Monsignor Hugh O’Flaherty came to see him every month.
And in March of 1959, Kappler was baptized into the Catholic Church at the hand of the Irish priest.  


The Books.

cover of The Scarlet Pimpernel of the Vatican Irish newspaperman J.P. Gallagher first heard about Hugh O’Flaherty while covering the war front, and was largely responsible for bringing the Monsignor’s story to the attention of the world at large. In one feature the reporter dubbed O’Flaherty the “Scarlet Pimpernel of the Vatican,” after the fictional hero of a popular adventure series by novelist Emma Orczy. The name stuck. After the war, Gallagher continued to be intrigued by the story. After much pleading on the reporter’s part, the reluctant Monsignor was persuaded to give one interview. This, plus much research and many other interviews with people who knew, helped, or were helped by the priest, became the basis for Gallagher’s book, Scarlet Pimpernel of the Vatican, published in the late sixties.  
With true Irish storytelling flair, Gallagher makes Scarlet Pimpernel of the Vatican read like a novel. The book moves chronologically through O’Flaherty’s life, focusing most closely on the war years. The chapters are filled with fascinating anecdotes (who knew that the one of the refugees, a young Yugoslav med student, would end up marrying actress Gina Lollobrigida?). O’Flaherty may come across as larger than life, but he never seems less than real. Any writer knows how hard it is to portray an honestly good person; in this Gallagher has succeeded.

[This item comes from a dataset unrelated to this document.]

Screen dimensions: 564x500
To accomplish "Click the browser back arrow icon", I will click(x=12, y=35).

Gallagher does have the attitudes of his era, a definite pro-British slant, and a regrettable tendency to fictionalize dialogue of the “Wait! We kom!” variety for the Germans. But on the whole the book is well-written, fast-paced, and never disappoints. Scarlet Pimpernel of the Vatican is out-of-print now, and a bit hard to find, but if you’re seriously interested in the Monsignor, it’s worth tracking down.



For a long time, Gallagher’s book was the only source of information about Hugh O’Flaherty’s life and career. But the Monsignor’s story has been getting more attention since 2008, when Irish writer Brian Fleming brought out his new biography, The Vatican Pimpernel: The Wartime Exploits of Monsignor Hugh O’Flaherty The publication of this book marks the first serious study of the Monsignor in more than forty years.

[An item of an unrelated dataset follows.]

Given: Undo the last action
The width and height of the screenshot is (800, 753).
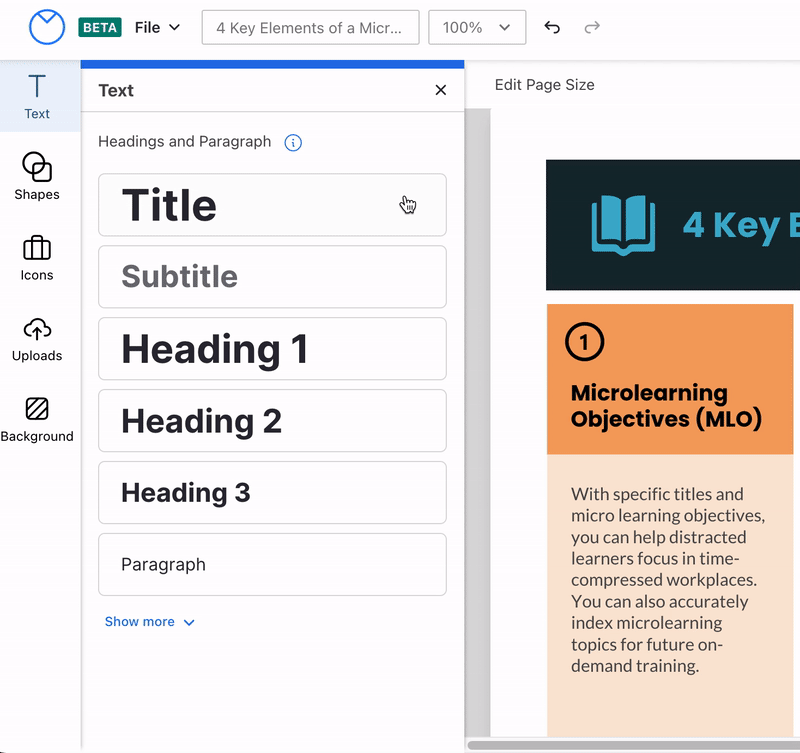Looking at the screenshot, I should coord(551,27).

cover of The Vatican Pimpernel Fleming, a former member of the Oireachtas (Irish Parliament), and principal at Collinstown Park Community College in Dublin, has done an excellent job of giving us a contemporary analysis of O’Flaherty’s life. A great deal of research obviously went into the book, and Fleming has gotten as close to the original sources as he can in every case. While the story is basically the same as it is in Gallagher’s book (a tribute to O’Flaherty’s integrity, really), The Vatican Pimpernel offers us a wealth of new information.  

Fleming spends some time on the various political situations, expanding the stage on which the story is set. There are several new exploits to be added to the Monsignor's legend, and new details about the old ones. Many characters whose small roles were previously overlooked are now given their due. And we get more of a sense of O'Flaherty himself, as a man and a priest, not just a hero.
The Vatican Pimpernel may not be as sensational as Gallagher’s book, but you will still be absorbed in its pages. Fleming’s straightforward prose sets off the heroism of O’Flaherty and co. with all the simple style of a roman collar. As true-story reading goes, the book is quite enjoyable.